- **Exercise 1**
According to the film blurbs, in what year did Manny Farber praise David Lean's craftsmanship?
- **Exercise 2**
Transcribe from the film blurbs the stretch from "David Lean’s Right" through "the old-lion director.".
─── Text shown ───
The Culture of Celebrity
It was the movies, not Andy Warhol, that created a world in which everyone suddenly wanted to be famous for 15 minutes—where the story of a star’s life was the real subject of cinema, and imitation was the sincerest form of celebrity worship. In an eloquent and far-reaching essay, Richard Schickel surveys the culture of celebrity, from the birth of a notion in D. W. Griffith’s close ups to its modernist flowering in the exemplary and troubling career of Marlon Brando.
David Lean’s Right of Passage
Sam Peckinpah and Luchino Visconti were closet admirers of his work. Manny Farber praised his craftsmanship as far back as 1942. Now David Lean returns from critical exile to win laurels for A Passage to India, notably from Michael Sragow in a perceptive career review. Harlan Kennedy has further thoughts on Lean, and interviews the old-lion director.
─── Provided information ───
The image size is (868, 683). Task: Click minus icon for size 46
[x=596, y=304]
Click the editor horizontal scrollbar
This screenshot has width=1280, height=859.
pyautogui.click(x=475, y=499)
───
- **Result 1**
1942

- **Result 2**
David Lean’s Right of Passage
Sam Peckinpah and Luchino Visconti were closet admirers of his work. Manny Farber praised his craftsmanship as far back as 1942. Now David Lean returns from critical exile to win laurels for A Passage to India, notably from Michael Sragow in a perceptive career review. Harlan Kennedy has further thoughts on Lean, and interviews the old-lion director.